There are problems in these times
There’s a widespread perception — shared by both Democrats and Republicans — that GOP voters are far more motivated by a desire to control the judiciary than Democrats. It’s the reason why Senate Majority Leader Mitch McConnell claimed, somewhat hyperbolically, in a 2019 address to the Federalist Society that “the single biggest issue that brought nine out of 10 Republican voters home to Donald Trump … was the Supreme Court.”
It’s also the reason President Trump bragged, falsely, that he’s appointed “more than 300 federal judges” in his speech at the Republican National Convention (in reality, the number is closer to 200), while Democrats barely mentioned the courts at all at their convention the previous week.

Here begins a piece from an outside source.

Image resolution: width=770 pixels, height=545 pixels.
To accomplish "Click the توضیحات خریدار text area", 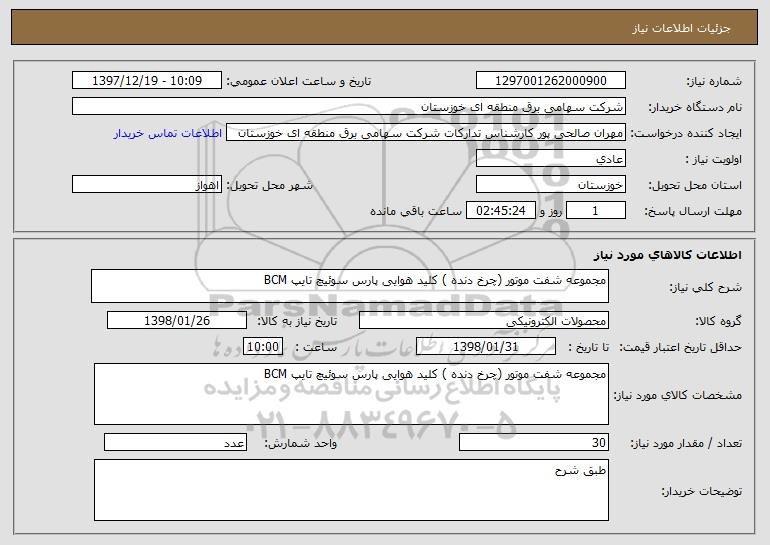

But a recent poll by the Pew Research Center suggests that this perception that judicial politics favor Republicans is outdated. Pew asked Democratic and Republican voters which issues are “very important” to their vote in the 2020 presidential election. In their poll, 66 percent of Democrats and only 61 percent of Republicans named “Supreme Court appointments.”
By comparison, a similar poll from Pew taken in the summer before the 2016 election found that Trump supporters were 8 points more likely to view Supreme Court appointments as “very important,” as compared to Clinton voters.
The complacency of Democratic elites about the Supreme Court remains genuinely baffling to me, and they’re now (at least in their rhetoric) behind their own voters.
Of course, this is all too late:
The biggest one is Senate malapportionment. In 2016, when Republicans blocked Obama Supreme Court nominee Merrick Garland, Democratic senators represented about 20 million more people than their Republican counterparts. Republicans owed their majority to the fact that small red states like Wyoming receive exactly as many senators as large blue states like California — even though California has 68 times as many people as Wyoming.
But Democrats do bear some responsibility for the GOP’s dominance of the Supreme Court. In the 2014 midterms, turnout was just 36.3 percent — the lowest level of voter turnout in 72 years. Republicans picked up nine Senate seats in that election, and with them, the power to keep Garland off the Supreme Court.
As my colleague Ezra Klein wrote shortly after Kennedy’s retirement, “I remember covering the 2014 election, and the narrative was that it just didn’t matter. Barack Obama had won reelection in 2012 and gotten filibustered on virtually everything he tried.” But the 2014 election mattered a great deal: “Turns out the Supreme Court was the point.”
I would emphasize the structural issues over the individual voters here: one of the many problems with the gridlock created by the incompatibility of a high-veto-point system and high partisan polarization is that it will demobilize voters of the in-party. And it’s also unquestionably true that Democratic elites have not invested anything like the resources around the federal judiciary that Republican elites have.